August 11, 2006
Forty Signs of Rain
The icecap of Greenland is melting at an accelerating pace, says a group of researchers at the University of Texas, and there are indications that the West Antarctica Ice Sheet is also melting.
A recent report from the Intergovernmental Panel on Climate Change -- known as the IPCC -- estimated that during all of the past century worldwide melting ice from global warming had raised sea levels by only two-tenths of a millimeter a year, or about 20 inches for the entire century.[sic]But, according to Chen and his Texas team, the melting of Greenland's ice cap is already raising global sea levels by six-tenths of a millimeter each year, and the Colorado group estimates that melting of the West Antarctic Ice Sheet alone is adding up to four-tenths of a millimeter of fresh water to sea levels each year.

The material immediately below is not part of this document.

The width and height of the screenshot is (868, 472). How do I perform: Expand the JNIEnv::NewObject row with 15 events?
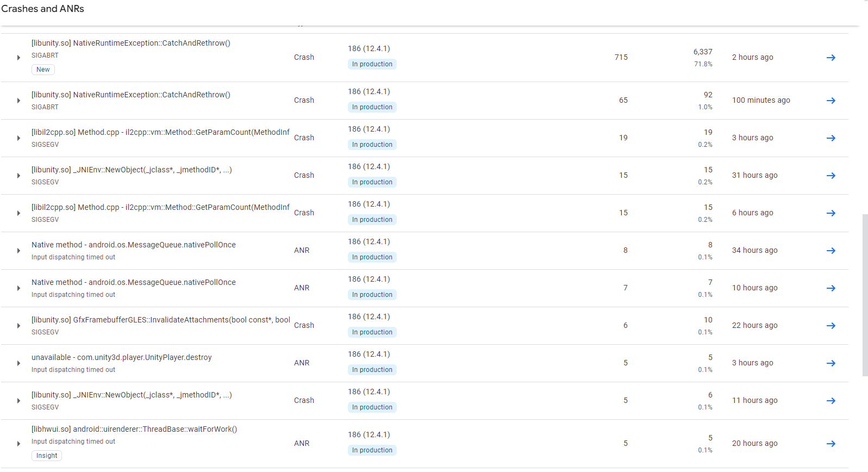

In other words, the global sea level, due to melting of the ice in Greenland and Antarctica combined, is already rising 10 [sic] times faster than the IPPC's tentative estimates, the two analyses indicate.
(The arithmetic in the SF Gate article reporting the news is serisously deficient. Over the course of 100 years, a rise of 0.2 mm/year amounts to 20 mm [about 0.8 inches], not 20 inches. And 0.6 mm/year + 0.4 mm/year = 1.0 mm/year, which is five times, not ten, the historical 0.2 mm/year reported by the IPCC.)
Notwithstanding the reporter's bad math, it is dire news indeed that the icecaps are melting at such speeds. The Chronicle article raises the spectre of fresh-water melt from Greenland shutting off the Gulf Stream, just like in a Stan Robinson novel.